As we gallop into a new Millenium, technology is creating irreversible changes in communication and dissemination. A look into the fundamental underpinnings of communication psychology will prove useful
All human action is motivated. It stems from a desire to achieve a conscious or sub-conscious end.
It, therefore, implies that understanding of the underlying motivations is key to communication design. It will assuredly lead to a greater payoff.
Communication via paid media is the biggest marketing expenditure for most companies. Hence, the most effective return on advertising expenditure and investment is possible only when some strategic advantage is found which gives greater effect to every dollar thus spent.
The theoretical foundations of effective advertising have also grown and changed with advances in psychology and other social sciences. Yet, universality in the manner of physical sciences is elusive in this realm. Everything which can be measured is not a fact. Everything which is not measurable is not false. What is measured is never beauty, aesthetics or emotion. Our experiences and sensibilities are immeasurably richer and more intricate than the methods and media we rely upon to describe and measure them.
There has been a steady growth in our understanding of impact and response via advertising. The earliest view was that a consumer’s mind was like a clean slate. His neural network was primed with impressions that were repetitive. Such impressions then ‘owned’ mind space and built conditioned response eventually leading to ‘habit’. Thus, linkage and top of mind awareness were the keys to success.
Imperfect and inadequate as it may seem today – upon closer inspection – one can see that this school of thought is alive and manifestly evident in practice. The concept of the ‘target’ group as a herd, amenable to manipulation still persists.
The memory structures and furrows that are the maps for the ‘heuristics of habit’ omits the case of the non-steady state, new, original, fresh intenders.
Psychology as a roadmap to consumer behavior in the 20th and 21st century is entirely derived from western schools of psycho- cognition. In its entirety, two branches of this theory form the foundations.
These are Wertheimer’s gestalt and Freudian psychoanalysis.
Gestalt psychology, very simply put seeks to explain perceptions in terms of the sum of constituents which emerges perceived more than the sheer sum.
Rational evaluation as the substrate of behaviorism was prodigiously written upon and theoretically expounded by Max Wertheimer, Wolfgang Kohler, Kurt Kafka.
Gestalt is about living in the conscious, alert, material world. It is acutely focused on rational justification and goal- achievement.
The other major foundational platform is subliminal, subconscious, conflicted even traumatic. This ‘Freudian’ psychoanalysis was further developed by Carl Jung, in his theory of archetypes, Alfred Adler concerning personality theory and Erich Fromm who worked on Isolation and belongingness.
Psychoanalysis postulates that a conflicted ego and instinct manifests itself behaviourally and we are mostly puppets on strings. Our conscious mind is only rationalizing our subconscious urges and drives. We are driven unconsciously to seek that which we fail to recognize or maybe unwilling to acknowledge consciously. Ideas are repressed because the conscious ego cannot accept them. With time, people also forget because they have achieved a ‘satisfactory’ adjustment.

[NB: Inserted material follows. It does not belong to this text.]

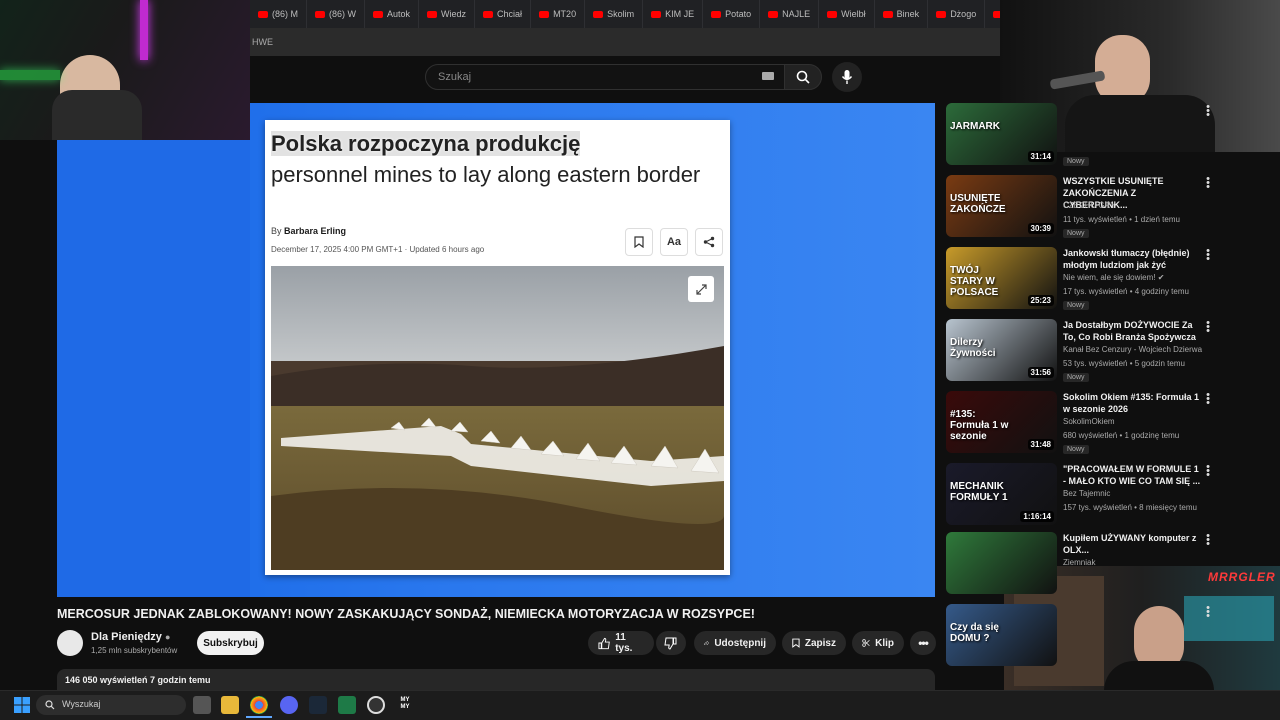  I want to click on recommended-video: JARMARK 31:14 Nowy • • •, so click(1106, 136).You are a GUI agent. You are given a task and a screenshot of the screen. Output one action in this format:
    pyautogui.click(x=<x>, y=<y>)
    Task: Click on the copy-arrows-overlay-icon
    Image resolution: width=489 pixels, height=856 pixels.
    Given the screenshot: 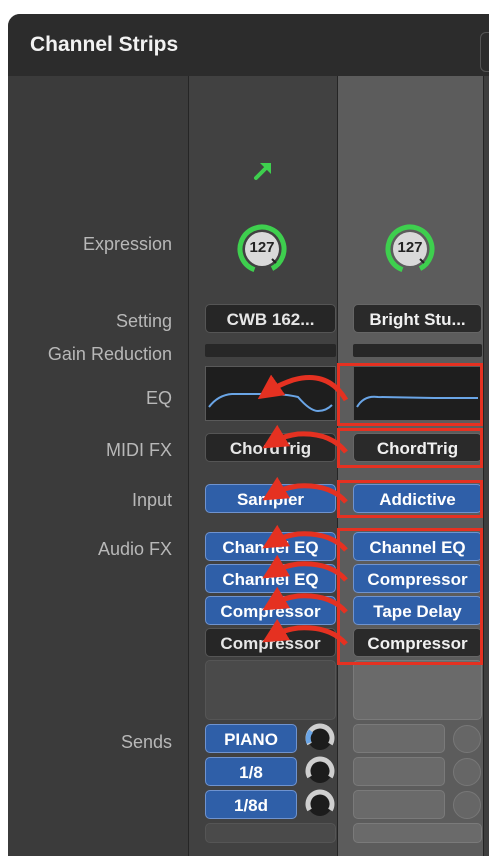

So, the two streams of thinking that aim to decipher the consumer’s actions have different conclusions about the development of personality. Psychoanalysis predicts that ‘traumatic experiences’ from birth onto weaning, toilet training, and puberty are all battles to master the forces of the environment.
Therefore, the consumer is preoccupied with the symbolic aspect of goods, to utilize or possess them as a means of giving vent to suppressed desires. Symbols matter a lot more than we perceive it.
Rationality, on the other hand, is about the cognitive process, mature reflection, and comparative judgement. Public means to appeal to ‘public’ life even of the individual, in everyday consumption, what is personal and deep is deemed somewhat irrelevant.
The cognitive track assumed problem showcasing, solution storytelling, Unique Selling Proposition, and active comparison would be postulates of consumer rationality.
Media and mass advertising took to rational ‘hard sell’ finding it a lot easier than to smartly recognize and put into effect symbolism that comprises personal and private inspirations. Moreover, rationality offered more chances of ‘word of mouth’ relay whereas ‘universal psychographic types’ proved elusive.
Whereas symbols may be universal, consumer typologies abound in a confusing mass of theories. The Extrovert/Introvert of Jung, the Neurotic/Impulsive/Creative types of Otto Rank, besides several ‘orientations’ expounded by Erich Fromm.
What remains missing is an integrative science of the image cutting across economics, psychology, sociology of groups and other branches of knowledge.
What is clear is that the wisdom of the crowds is again being technologically trumped by the ever-present, always on modes of content communication.
Therefore rationality, efficiency, and accessibility are given as granted.
The billion dollar question is how will ‘data-driven’, technology-infused’’, global, young, new brands take this emotive, elusive, expressive aspect of the brand building into the future that is arriving already into our very busy world?